La fiction principale prend corps dans un univers plus raffiné que celui des Le Chenadec. Son narrateur, Clément, est un beau mec d’une trentaine d’années, intelligent et lettré, mais dilettante et peu soucieux de trouver un job. Il vit confortablement avec Lise, sa compagne, une jolie et brillante universitaire qui l’entretient. Autour de leur couple, évolue un aréopage d’autres universitaires, célèbres, prospères… et plutôt condescendants. Ils papillonnent autour de Lise, et Clément les perçoit, à juste titre, comme des rivaux. Jalousie, mépris et haines réciproques !
A l’initiative de ce cénacle d’intellectuels très élitistes et bien-pensants, Clément est engagé par un éditeur pour un projet original : la création d’une collection de littérature « humaniste », ambitionnant de republier des livres de grands auteurs, expurgés de ce qui pourrait offenser la bien-pensance d’aujourd’hui. Il s’agit de s’affranchir de tout ce qui pourrait s’interpréter de près ou de loin comme de l’homophobie, du machisme, de l’anti-féminisme ou du racisme (rappelons-nous la polémique Tintin au Congo). On oblitère aussi les nouveaux sacrilèges, tels que mépris de classe, stigmatisation des faibles, crainte de la diversité, ou même misanthropie et pessimisme. Il faut ne pas désespérer le peuple !
Ces intellectuels de haut vol se piquent d’influencer aussi l’édition contemporaine. L’homme surnuméraire de Patrice Horlaville, qui leur passe incidemment entre les mains, est pour eux le type même du roman minable jonché de signaux négatifs. Clément est donc invité à prendre contact avec son auteur pour lui proposer de retravailler son ouvrage. Horlaville répondra par un chapitre supplémentaire, où il introduit ses contempteurs comme personnages, en les plaçant dans des situations ridicules et humiliantes. Un humour potache qui n’est pas ce que j’ai préféré dans le livre, qui ne manque pas par ailleurs d’ironie subtile.
Une ironie savoureuse qui n’épargne personne, et que Patrice Jean utilise surtout pour railler la bien-pensance et le politiquement correct dictés par une élite universitaire décrite comme bornée et arrogante. Le phénomène ne date pas d’hier puisqu’il fondait la dramatique de La tache, roman publié par Philip Roth au début des années deux mille.

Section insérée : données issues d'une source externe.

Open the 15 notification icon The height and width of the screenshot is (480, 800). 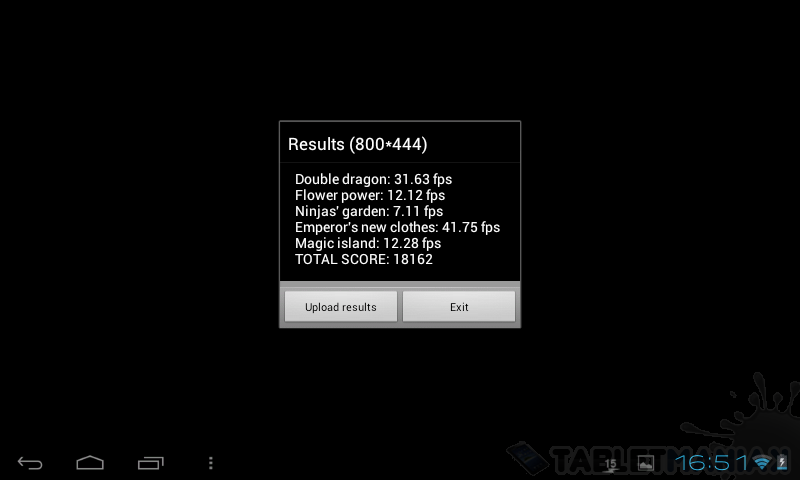(x=611, y=464)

Dans un ouvrage dont il faut saluer l’originalité et l’imagination, Patrice Jean n’hésite pas à brocarder d’autres aspects de la production littéraire d’aujourd’hui. Un chapitre raconte en mode « new romance » les aventures extraconjugales de Claire. Des réflexions philosophiques sont présentées dans un langage abscons. Les tribulations des Le Chenadec sont racontées par Horlaville dans un style très maniéré. Et quand Clément prend la plume, son expression décontractée du début laisse peu à peu la place à une orthodoxie littéraire un peu surannée. Un style qui me met mal à l’aise, car il m’évoque certains hommes politiques affectionnant l’imparfait du subjonctif pour vitupérer eux aussi contre la bien-pensance… Espérons qu’il s’agit là aussi d’un pastiche et pas d’une nostalgie.